In an unprecedented move and in protest against the crimes and violations of the UAE in a number of Arab and Islamic countries, dozens of Islamic scholars a joint statement issued a call to boycott Abu Dhabi politically and economically.
The statement was signed by 87 Muslim scholars who called on Arab and Muslim peoples to boycott the UAE politically and economically; against the background of what they called “conspiracy and disregard” with the blood of Muslims in Yemen and Libya.
The scholars based their call on a number of legitimate arguments from Quranic verses and prophetic sayings, “in the door that the enemy must be weakened economically in order to stop spreading destruction and corruption in the land.”
The scholars urged UAE-based businessmen to “turn away from them and to boycott their ports because they are one of the important sources of financing the economy of this country.”
The scholars said that the UAE buys “money, weapons, equipment, aircraft and mercenaries, and send Muslims to death and cities to destruction.”
He called on Arab and Muslim scholars, “in all the countries of Islam; governments and peoples, to boycott the UAE, boycott its goods, and refrain from buying them.”

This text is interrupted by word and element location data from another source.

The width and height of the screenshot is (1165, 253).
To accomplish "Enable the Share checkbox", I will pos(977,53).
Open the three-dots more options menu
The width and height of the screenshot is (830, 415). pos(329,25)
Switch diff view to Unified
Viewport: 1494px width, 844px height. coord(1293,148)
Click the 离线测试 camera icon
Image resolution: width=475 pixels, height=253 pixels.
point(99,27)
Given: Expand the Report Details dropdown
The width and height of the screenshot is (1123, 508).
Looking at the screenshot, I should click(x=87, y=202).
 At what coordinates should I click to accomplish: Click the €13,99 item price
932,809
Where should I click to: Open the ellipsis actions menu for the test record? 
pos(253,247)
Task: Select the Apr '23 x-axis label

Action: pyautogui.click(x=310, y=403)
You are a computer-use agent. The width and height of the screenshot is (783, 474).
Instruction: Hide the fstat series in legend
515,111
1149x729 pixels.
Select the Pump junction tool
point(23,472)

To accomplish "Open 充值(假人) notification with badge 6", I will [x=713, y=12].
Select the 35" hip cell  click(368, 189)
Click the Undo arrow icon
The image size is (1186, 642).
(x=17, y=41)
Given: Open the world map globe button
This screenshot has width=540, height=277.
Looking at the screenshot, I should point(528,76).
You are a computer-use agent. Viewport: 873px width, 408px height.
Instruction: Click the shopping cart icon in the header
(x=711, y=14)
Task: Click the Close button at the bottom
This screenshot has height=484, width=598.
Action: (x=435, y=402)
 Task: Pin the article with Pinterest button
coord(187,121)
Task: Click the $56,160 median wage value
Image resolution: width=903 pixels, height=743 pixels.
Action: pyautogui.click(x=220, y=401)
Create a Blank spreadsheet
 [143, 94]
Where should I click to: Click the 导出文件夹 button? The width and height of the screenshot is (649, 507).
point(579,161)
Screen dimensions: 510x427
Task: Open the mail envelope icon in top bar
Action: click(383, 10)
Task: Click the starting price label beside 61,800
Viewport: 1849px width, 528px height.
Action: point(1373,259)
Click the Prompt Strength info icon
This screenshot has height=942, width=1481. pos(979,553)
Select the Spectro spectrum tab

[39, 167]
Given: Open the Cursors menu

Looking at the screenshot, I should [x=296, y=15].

The UAE is involved in plots and interventions in several Arab and Islamic countries, with the aim of undermining existing governments or supporting one party at the expense of another, such as in Libya and Yemen, in order to serve its ambitions of influence and expansion.
The UAE is also adopting policies based on ideological evangelization, fighting Salafi groups in some countries and embracing other Salafi groups in others.
Abu Dhabi has also sought to make Al-Azhar with Sufism a religious reference for Arabs and Muslims rather than Saudi Salafi momentum, as part of the competition between Riyadh and Abu Dhabi in this regard.
In the first track: the ideological path, it was represented by inciting Muslims on the one hand, and the introduction of a version of Islam for the region as an alternative to the existing version.
At the second Abu Dhabi Strategic Forum in November 2015, UAE Minister of State for Foreign Affairs Anwar Gargash said: “The UAE is working closely with two key pillars in the Arab world, Saudi Arabia, and Egypt to address challenges, contradictions and chaos, and together we will rebuild the Arab system.”
At the same forum, Gargash explained that the UAE government has a vision for the region, through which it strives to promote the agenda of moderation, along with large and continuous efforts to support a vibrant and stable region, not similar to Arab nationalism in the 1950s.
The UAE’s ambassador to Washington, Yusuf Al Otaiba, was more specific when he wrote in an article on Foreign Policy in December 2015 that Abu Dhabi “is experiencing a new vision for the region of an alternative, future-oriented ideology that is guided by genuine principles of Islam, centered on participation, peace, women’s empowerment, and encouragement. Diversity, innovation and participation.